Le président américain Donald Trump a intensifié sa pression sur l’ayatollah Ali Khamenei à l’approche des discussions sur le nucléaire entre les États-Unis et l’Iran. Dans un extrait d’interview diffusé mercredi par NBC, il affirme que le guide suprême iranien doit s’attendre à des conséquences lourdes. Il souligne que Téhéran est soumis à une série d’exigences américaines et que Washington n’envisage pas de céder. Cette posture intervient alors que les tensions entre les deux pays restent élevées et que le dossier nucléaire demeure un point de friction majeur.
Les pourparlers sont annoncés pour Mascate, Oman, vendredi, vers 10h00, selon l’Iran. Abbas Araghchi, le ministre des Affaires étrangères, a déclaré sur X que la rencontre se tiendrait dans la capitale omanaise à l’heure indiquée. Un haut responsable américain a ensuite confirmé la tenue de la réunion, ainsi que la date et le lieu. Dans le même temps, la région voit la présence de capacités militaires américaines considérables, renforçant la pression autour des discussions.

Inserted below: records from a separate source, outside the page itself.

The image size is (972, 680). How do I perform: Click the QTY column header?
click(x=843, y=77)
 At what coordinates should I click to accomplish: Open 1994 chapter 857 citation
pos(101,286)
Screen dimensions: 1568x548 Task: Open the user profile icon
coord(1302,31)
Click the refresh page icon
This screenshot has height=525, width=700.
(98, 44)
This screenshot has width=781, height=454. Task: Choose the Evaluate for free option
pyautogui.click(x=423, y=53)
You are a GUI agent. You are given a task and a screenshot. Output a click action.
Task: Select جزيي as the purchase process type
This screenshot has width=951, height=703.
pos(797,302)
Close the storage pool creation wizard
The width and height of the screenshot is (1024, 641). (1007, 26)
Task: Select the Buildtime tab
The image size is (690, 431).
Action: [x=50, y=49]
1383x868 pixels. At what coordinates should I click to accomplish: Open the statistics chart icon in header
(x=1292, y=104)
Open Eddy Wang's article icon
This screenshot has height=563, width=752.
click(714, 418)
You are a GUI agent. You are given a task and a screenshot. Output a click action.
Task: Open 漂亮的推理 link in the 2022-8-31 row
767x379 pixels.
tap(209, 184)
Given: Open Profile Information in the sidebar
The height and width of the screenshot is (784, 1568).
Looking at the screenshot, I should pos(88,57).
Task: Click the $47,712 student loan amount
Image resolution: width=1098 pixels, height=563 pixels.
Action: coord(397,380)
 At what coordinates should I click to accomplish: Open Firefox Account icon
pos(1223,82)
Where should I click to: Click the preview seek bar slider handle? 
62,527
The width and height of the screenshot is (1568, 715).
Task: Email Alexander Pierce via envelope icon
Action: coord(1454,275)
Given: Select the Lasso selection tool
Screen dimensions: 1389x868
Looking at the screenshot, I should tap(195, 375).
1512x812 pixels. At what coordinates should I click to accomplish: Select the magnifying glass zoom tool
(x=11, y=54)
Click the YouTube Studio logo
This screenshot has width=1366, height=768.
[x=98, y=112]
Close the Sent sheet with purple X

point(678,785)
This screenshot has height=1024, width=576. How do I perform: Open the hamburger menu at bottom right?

La Maison-Blanche a positionné une force navale et des moyens militaires importants dans la région et maintient la perspective d’une intervention si Téhéran n’accepte pas les conditions. Selon Marco Rubio, chef de la diplomatie américaine, pour que les négociations aboutissent réellement à quelque chose de significatif, elles devront inclure des éléments tels que la portée des missiles balistiques, le soutien à des organisations dans la région et le traitement réservé à la population. Ces éléments seraient discutés en parallèle du dossier nucléaire. Les responsables affirment que sans ces éléments, les discussions risqueraient de ne pas aboutir.
À Oman, Abbas Araghchi mènera la délégation iranienne, tandis que Steve Witkoff représentera les États-Unis pour les questions diplomatiques sensibles. Depuis la répression du mouvement de contestation en Iran en janvier, Washington et Téhéran alternent avertissements et ouvertures, tandis que des médiateurs cherchent à désamorcer les tensions. Téhéran insiste sur la nécessité de limiter les discussions à la question nucléaire.